▶ [Aim of the task] Every line below that holds "description" must be copied.

[Dataset records]
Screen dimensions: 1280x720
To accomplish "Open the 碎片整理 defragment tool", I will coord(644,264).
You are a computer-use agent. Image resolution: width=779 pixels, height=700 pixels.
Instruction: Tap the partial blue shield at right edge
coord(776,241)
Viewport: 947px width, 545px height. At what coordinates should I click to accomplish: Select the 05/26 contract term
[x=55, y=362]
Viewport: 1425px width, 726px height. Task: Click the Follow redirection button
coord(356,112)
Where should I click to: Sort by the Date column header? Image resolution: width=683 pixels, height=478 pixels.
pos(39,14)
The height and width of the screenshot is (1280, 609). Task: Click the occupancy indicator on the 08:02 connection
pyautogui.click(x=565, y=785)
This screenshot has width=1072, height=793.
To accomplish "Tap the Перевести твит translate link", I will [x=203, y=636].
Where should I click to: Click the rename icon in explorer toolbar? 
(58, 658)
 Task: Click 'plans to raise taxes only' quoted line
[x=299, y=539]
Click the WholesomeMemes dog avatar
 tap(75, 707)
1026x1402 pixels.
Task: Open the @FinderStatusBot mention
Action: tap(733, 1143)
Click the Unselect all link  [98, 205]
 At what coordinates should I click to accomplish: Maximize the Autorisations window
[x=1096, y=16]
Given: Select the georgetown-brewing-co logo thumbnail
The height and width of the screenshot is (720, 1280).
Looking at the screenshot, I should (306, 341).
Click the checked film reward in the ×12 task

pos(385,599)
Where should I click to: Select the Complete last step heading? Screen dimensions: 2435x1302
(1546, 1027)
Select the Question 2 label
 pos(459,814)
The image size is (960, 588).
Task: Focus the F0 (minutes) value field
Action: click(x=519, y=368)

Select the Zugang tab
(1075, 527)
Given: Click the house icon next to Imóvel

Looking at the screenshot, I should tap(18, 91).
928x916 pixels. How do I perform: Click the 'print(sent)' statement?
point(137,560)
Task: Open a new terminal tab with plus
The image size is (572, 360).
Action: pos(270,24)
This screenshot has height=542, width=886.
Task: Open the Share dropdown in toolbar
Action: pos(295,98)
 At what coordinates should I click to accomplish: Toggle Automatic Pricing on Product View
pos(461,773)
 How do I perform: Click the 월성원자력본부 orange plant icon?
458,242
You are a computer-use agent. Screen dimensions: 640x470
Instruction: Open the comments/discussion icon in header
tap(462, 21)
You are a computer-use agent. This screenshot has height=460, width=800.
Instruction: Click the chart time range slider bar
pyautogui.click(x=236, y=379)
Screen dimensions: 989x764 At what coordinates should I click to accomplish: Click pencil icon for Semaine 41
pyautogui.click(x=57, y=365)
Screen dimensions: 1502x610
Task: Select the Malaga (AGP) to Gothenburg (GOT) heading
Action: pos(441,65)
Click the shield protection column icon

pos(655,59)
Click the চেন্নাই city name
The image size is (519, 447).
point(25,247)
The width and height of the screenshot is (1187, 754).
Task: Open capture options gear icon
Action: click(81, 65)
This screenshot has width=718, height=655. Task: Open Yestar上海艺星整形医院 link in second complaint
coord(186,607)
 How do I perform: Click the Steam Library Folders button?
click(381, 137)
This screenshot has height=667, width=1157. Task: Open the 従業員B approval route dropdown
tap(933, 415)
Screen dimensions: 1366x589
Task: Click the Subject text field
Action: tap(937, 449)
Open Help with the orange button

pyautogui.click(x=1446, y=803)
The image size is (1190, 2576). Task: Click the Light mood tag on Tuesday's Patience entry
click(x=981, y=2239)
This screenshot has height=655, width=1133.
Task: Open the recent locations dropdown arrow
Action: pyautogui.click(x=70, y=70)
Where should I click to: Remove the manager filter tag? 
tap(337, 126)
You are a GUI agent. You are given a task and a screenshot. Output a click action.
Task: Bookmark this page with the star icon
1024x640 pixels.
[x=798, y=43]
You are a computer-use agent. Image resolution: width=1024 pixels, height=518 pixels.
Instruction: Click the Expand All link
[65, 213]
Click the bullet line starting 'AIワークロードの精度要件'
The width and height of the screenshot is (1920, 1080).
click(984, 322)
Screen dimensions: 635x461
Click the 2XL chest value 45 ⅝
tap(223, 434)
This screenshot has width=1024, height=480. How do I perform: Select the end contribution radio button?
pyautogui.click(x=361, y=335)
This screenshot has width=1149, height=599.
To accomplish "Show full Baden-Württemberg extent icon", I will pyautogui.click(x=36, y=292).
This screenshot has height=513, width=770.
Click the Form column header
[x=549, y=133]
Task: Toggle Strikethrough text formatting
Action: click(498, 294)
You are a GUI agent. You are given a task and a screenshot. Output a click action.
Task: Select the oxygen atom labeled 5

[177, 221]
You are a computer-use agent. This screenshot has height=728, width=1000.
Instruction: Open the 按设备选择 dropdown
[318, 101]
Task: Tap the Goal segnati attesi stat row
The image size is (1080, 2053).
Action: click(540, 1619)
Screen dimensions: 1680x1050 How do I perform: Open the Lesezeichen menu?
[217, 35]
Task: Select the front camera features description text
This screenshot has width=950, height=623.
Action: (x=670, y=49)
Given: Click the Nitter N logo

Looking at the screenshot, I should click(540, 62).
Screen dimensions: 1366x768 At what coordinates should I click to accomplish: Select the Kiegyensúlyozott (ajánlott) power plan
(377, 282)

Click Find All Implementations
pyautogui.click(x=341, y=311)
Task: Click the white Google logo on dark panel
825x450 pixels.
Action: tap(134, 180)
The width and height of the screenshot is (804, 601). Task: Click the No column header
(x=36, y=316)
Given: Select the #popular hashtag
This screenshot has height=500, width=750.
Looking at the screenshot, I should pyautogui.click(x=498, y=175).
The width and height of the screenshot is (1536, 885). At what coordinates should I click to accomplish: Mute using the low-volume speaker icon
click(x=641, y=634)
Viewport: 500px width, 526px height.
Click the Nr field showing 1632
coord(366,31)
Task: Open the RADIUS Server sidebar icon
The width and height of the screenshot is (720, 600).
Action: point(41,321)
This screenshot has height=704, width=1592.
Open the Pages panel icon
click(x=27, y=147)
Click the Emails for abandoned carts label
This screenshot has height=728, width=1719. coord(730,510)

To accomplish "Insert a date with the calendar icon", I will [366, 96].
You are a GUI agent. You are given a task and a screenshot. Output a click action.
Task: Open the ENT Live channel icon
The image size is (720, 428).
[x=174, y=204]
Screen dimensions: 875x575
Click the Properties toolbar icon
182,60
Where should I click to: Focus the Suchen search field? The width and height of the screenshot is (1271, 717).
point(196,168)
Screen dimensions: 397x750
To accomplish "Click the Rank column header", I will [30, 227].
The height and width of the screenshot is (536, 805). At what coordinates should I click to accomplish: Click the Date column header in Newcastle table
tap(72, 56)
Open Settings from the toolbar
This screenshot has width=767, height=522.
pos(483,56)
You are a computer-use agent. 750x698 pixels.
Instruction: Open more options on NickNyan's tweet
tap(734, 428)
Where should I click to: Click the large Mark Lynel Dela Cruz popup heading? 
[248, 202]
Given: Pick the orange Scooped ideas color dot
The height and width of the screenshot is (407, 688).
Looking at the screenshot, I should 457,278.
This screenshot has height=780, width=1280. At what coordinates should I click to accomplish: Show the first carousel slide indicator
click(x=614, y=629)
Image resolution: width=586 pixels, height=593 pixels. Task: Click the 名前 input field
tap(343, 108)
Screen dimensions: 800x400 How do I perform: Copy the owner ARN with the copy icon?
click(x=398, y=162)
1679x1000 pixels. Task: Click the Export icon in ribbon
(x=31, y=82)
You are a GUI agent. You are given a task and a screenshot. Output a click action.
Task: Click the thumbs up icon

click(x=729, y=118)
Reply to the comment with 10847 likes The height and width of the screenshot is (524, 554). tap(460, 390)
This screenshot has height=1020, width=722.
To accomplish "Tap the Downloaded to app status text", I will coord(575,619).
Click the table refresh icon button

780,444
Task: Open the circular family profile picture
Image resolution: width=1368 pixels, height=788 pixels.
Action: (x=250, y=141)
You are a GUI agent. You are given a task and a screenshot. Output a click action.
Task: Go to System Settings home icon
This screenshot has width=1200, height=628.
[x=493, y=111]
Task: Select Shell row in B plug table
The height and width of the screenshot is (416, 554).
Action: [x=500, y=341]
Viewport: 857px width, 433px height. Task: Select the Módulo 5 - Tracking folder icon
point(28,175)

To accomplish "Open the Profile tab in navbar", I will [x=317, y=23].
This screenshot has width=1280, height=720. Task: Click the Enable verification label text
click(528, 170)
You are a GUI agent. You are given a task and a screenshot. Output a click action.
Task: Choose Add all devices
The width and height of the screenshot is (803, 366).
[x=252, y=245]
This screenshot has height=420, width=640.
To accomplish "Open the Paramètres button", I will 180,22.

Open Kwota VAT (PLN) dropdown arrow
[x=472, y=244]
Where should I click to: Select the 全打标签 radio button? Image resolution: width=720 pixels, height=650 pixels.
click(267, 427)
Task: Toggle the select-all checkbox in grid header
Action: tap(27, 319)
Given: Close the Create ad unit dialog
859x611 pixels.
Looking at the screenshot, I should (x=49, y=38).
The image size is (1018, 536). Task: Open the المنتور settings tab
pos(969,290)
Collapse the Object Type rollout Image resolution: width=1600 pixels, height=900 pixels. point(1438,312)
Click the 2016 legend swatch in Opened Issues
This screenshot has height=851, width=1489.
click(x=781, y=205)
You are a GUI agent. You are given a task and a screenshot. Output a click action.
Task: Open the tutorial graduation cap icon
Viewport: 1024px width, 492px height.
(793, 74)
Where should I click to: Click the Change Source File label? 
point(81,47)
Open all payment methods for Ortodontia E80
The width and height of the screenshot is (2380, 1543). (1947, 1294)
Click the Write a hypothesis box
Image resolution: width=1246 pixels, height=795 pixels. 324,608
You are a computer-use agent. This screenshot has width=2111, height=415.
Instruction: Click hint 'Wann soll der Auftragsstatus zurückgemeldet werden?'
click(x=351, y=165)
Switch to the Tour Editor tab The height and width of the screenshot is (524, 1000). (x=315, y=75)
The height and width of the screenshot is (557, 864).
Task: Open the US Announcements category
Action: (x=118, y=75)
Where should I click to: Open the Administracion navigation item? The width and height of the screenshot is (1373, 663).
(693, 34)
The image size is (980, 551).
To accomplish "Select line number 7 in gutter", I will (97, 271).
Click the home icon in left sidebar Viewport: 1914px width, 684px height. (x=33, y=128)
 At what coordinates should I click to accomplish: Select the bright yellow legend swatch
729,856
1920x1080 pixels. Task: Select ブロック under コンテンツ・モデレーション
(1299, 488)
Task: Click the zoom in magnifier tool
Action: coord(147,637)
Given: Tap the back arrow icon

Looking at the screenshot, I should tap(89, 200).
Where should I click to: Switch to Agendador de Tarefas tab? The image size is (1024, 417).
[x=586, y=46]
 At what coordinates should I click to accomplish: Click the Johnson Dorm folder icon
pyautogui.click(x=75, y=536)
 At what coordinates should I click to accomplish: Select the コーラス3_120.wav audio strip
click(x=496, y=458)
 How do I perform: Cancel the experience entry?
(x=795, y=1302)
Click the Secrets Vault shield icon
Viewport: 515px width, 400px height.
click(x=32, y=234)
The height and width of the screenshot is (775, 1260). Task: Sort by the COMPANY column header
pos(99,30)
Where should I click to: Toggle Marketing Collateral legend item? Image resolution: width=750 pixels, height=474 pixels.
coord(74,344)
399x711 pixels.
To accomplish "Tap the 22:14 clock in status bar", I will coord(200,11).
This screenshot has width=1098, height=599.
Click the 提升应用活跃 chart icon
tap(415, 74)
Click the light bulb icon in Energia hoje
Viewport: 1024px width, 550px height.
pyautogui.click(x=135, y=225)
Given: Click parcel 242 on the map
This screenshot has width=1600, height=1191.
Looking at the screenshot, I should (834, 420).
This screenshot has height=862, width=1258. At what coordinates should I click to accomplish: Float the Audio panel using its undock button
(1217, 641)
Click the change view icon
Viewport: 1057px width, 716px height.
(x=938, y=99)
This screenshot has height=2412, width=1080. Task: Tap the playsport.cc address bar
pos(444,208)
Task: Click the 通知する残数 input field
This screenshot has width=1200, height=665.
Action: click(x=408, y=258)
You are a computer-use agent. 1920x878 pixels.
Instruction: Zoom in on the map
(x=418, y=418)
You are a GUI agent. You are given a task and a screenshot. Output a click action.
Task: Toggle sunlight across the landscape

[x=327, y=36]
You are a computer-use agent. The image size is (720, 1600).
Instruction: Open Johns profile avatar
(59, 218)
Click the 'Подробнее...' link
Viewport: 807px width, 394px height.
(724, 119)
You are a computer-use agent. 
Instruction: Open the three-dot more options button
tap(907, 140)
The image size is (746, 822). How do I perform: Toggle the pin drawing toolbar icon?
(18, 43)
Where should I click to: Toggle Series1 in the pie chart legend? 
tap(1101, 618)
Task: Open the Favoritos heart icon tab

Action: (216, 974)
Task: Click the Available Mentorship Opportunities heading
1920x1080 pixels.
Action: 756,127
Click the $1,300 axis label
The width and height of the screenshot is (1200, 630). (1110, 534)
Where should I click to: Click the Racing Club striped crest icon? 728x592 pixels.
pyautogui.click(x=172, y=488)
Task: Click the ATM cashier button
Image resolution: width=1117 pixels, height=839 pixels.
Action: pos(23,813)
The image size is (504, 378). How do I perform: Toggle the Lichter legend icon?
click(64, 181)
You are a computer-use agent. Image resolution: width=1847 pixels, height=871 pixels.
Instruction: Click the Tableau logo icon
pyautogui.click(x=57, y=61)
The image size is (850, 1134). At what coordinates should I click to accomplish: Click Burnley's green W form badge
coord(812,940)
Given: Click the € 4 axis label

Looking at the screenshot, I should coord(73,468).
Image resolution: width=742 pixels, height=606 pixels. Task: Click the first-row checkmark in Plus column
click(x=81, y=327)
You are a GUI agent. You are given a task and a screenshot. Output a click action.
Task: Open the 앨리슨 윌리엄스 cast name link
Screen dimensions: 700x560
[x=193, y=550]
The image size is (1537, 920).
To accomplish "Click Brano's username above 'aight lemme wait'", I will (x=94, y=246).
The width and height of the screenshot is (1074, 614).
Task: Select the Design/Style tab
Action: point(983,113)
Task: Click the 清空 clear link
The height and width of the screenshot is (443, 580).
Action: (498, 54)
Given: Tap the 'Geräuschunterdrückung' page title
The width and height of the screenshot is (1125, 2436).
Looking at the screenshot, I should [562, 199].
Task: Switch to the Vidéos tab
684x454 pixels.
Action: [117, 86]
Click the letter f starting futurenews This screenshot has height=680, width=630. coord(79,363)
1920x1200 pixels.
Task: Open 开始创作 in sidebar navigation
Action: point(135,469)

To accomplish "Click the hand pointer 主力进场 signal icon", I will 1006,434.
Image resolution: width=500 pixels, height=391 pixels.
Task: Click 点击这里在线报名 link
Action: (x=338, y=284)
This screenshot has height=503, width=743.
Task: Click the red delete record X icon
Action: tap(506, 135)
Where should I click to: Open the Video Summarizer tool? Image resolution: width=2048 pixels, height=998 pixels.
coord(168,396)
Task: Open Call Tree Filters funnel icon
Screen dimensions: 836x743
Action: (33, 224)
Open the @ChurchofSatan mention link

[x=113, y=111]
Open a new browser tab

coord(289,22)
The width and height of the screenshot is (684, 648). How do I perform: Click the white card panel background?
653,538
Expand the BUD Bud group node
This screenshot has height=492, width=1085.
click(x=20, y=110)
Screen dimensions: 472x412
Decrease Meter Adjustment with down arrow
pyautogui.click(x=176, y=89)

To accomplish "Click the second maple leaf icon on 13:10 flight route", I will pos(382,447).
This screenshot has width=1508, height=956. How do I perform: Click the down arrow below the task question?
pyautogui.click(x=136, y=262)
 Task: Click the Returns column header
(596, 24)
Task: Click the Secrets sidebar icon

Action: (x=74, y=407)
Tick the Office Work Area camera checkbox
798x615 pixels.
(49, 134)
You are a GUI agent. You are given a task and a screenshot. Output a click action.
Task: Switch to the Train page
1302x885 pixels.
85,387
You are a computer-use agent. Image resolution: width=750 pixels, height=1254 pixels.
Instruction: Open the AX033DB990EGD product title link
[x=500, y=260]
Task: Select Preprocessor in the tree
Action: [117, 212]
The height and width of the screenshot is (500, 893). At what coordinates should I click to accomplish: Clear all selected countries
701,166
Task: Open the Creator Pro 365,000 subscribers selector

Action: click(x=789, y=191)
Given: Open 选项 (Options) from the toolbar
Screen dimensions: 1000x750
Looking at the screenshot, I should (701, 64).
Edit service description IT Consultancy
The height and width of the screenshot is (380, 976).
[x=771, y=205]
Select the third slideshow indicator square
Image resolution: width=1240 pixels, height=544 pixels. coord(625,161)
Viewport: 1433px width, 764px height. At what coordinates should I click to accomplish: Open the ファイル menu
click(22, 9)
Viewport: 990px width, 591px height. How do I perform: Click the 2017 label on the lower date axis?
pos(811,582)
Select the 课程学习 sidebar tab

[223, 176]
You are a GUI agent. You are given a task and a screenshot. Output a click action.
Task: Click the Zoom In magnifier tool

▶ [Output for this exercise]
Task: Select the front camera features description text
Edit service description IT Consultancy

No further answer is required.